[Stored data]

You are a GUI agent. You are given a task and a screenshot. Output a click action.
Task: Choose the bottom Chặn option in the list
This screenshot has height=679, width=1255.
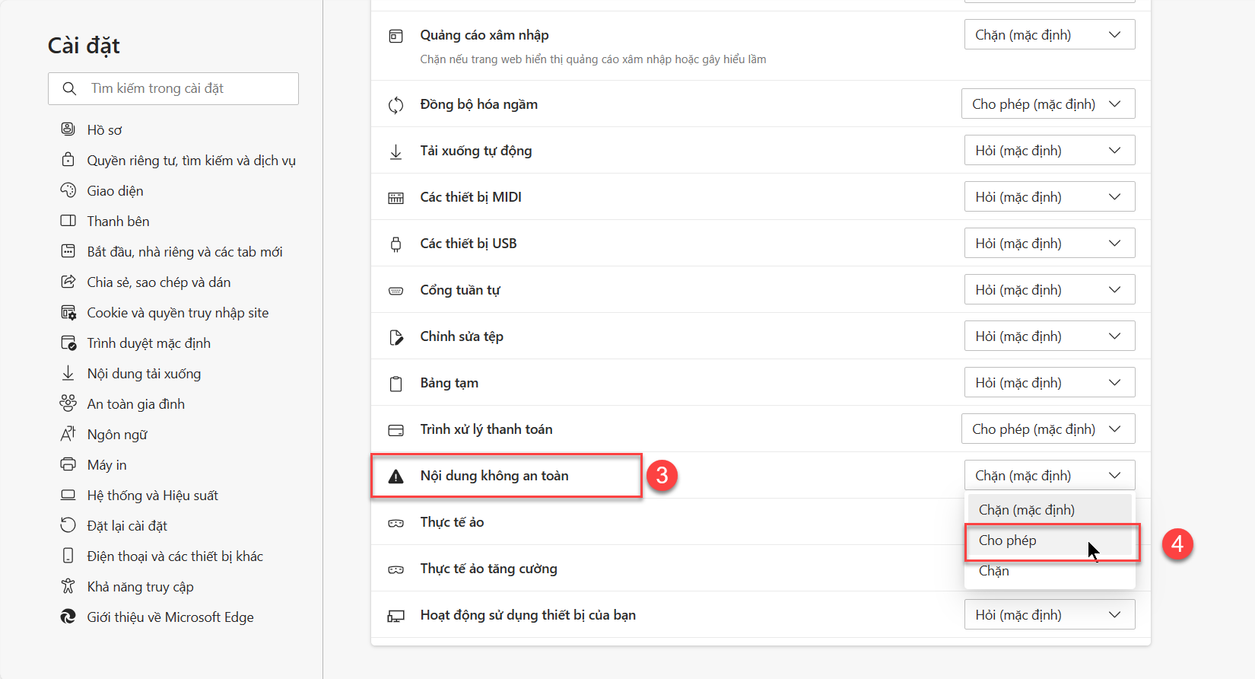tap(1050, 571)
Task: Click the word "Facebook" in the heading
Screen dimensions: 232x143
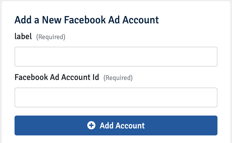Action: (85, 20)
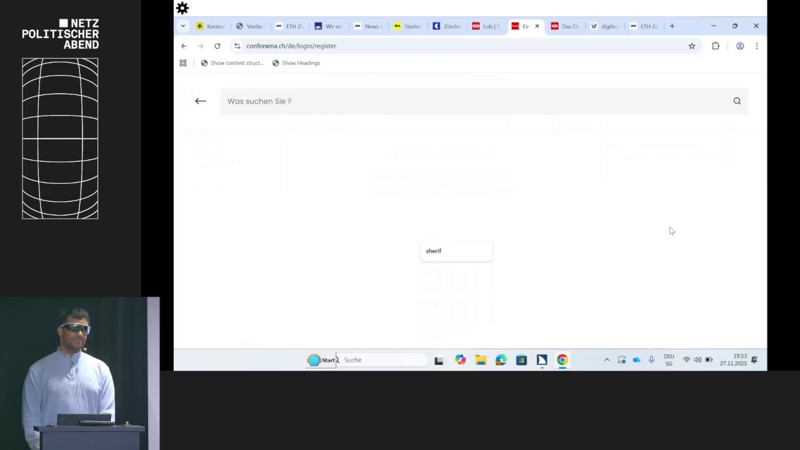
Task: Click the 'Was suchen Sie ?' search field
Action: click(475, 101)
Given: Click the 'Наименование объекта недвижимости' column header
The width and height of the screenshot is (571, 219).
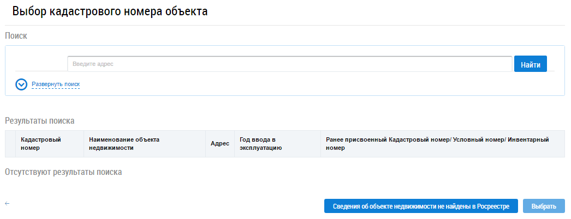Looking at the screenshot, I should pyautogui.click(x=124, y=144).
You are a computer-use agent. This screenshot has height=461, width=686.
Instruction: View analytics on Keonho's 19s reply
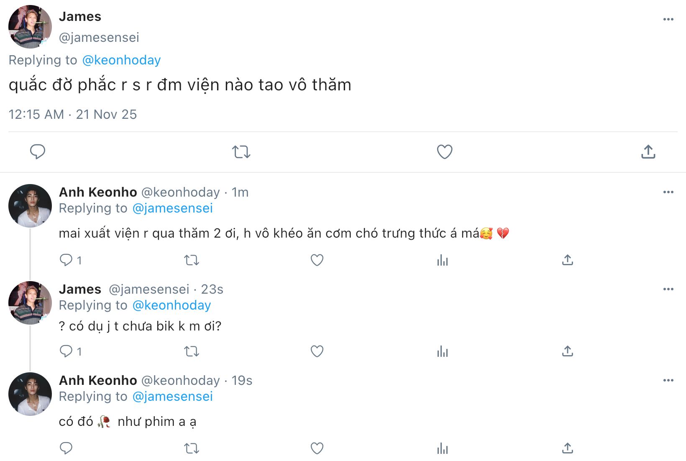(x=442, y=448)
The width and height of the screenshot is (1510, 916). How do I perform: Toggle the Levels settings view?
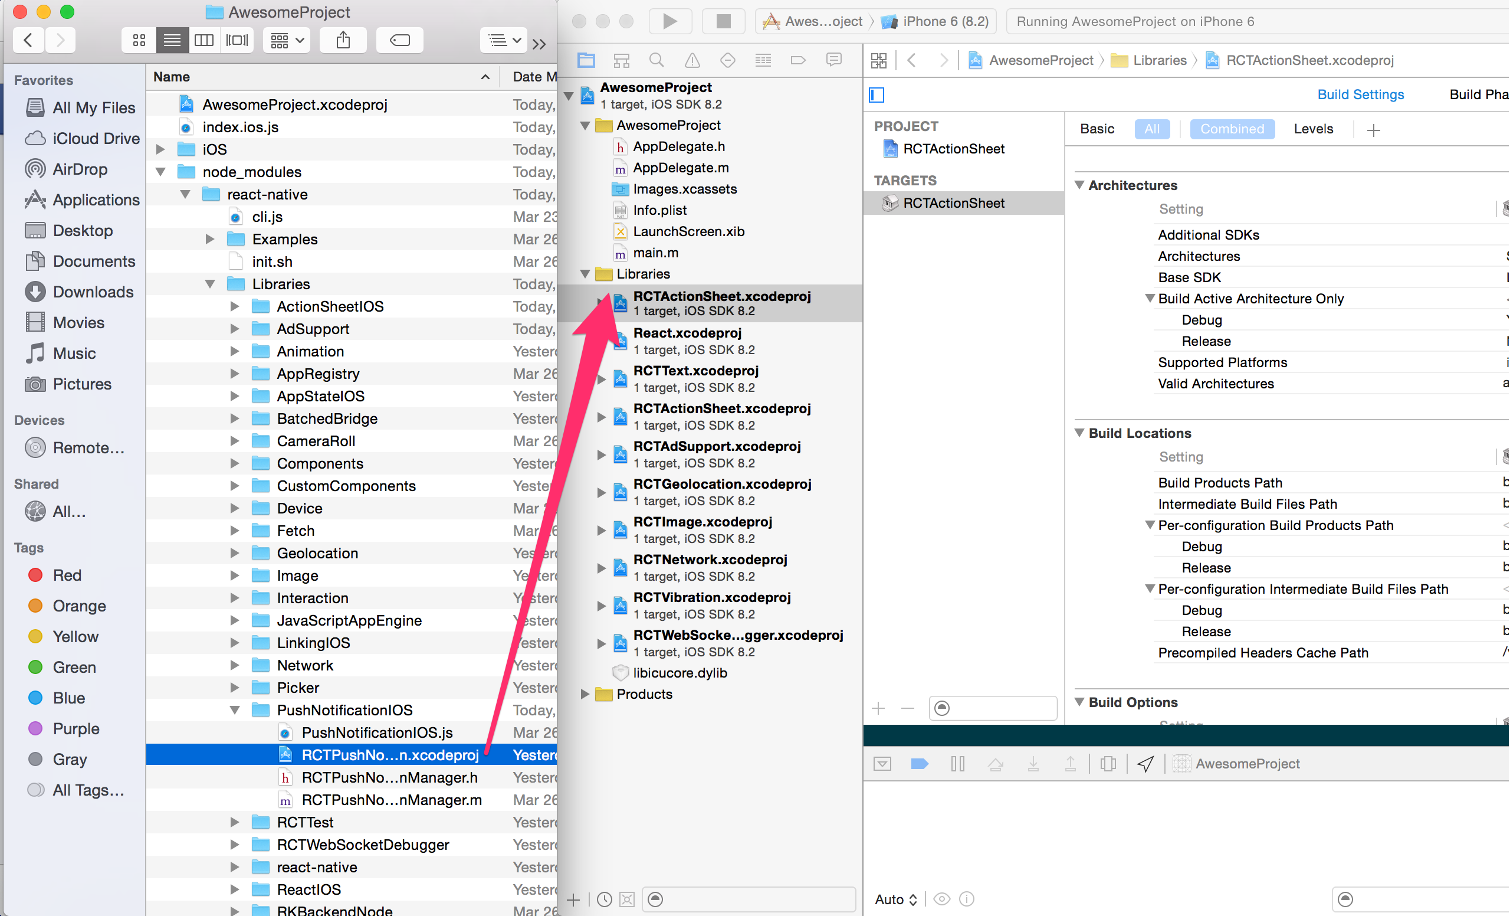point(1313,129)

▶ DIRECTIONS FOR THIS TASK: Give again, word for word, the lines above from the first one through the one containing "Given: Click the"; no pictures.

▶ ANSWER SECTION:
You are a GUI agent. You are given a task and a screenshot. Output a click action.
Task: Choose the bottom Chặn option in the list
This screenshot has height=679, width=1255.
tap(1050, 571)
Task: Click the word "Facebook" in the heading
Screen dimensions: 232x143
Action: (85, 20)
Task: Click the 'Was suchen Sie ?' search field
Action: click(475, 101)
Given: Click the 'Наименование объекта недвижимости' column header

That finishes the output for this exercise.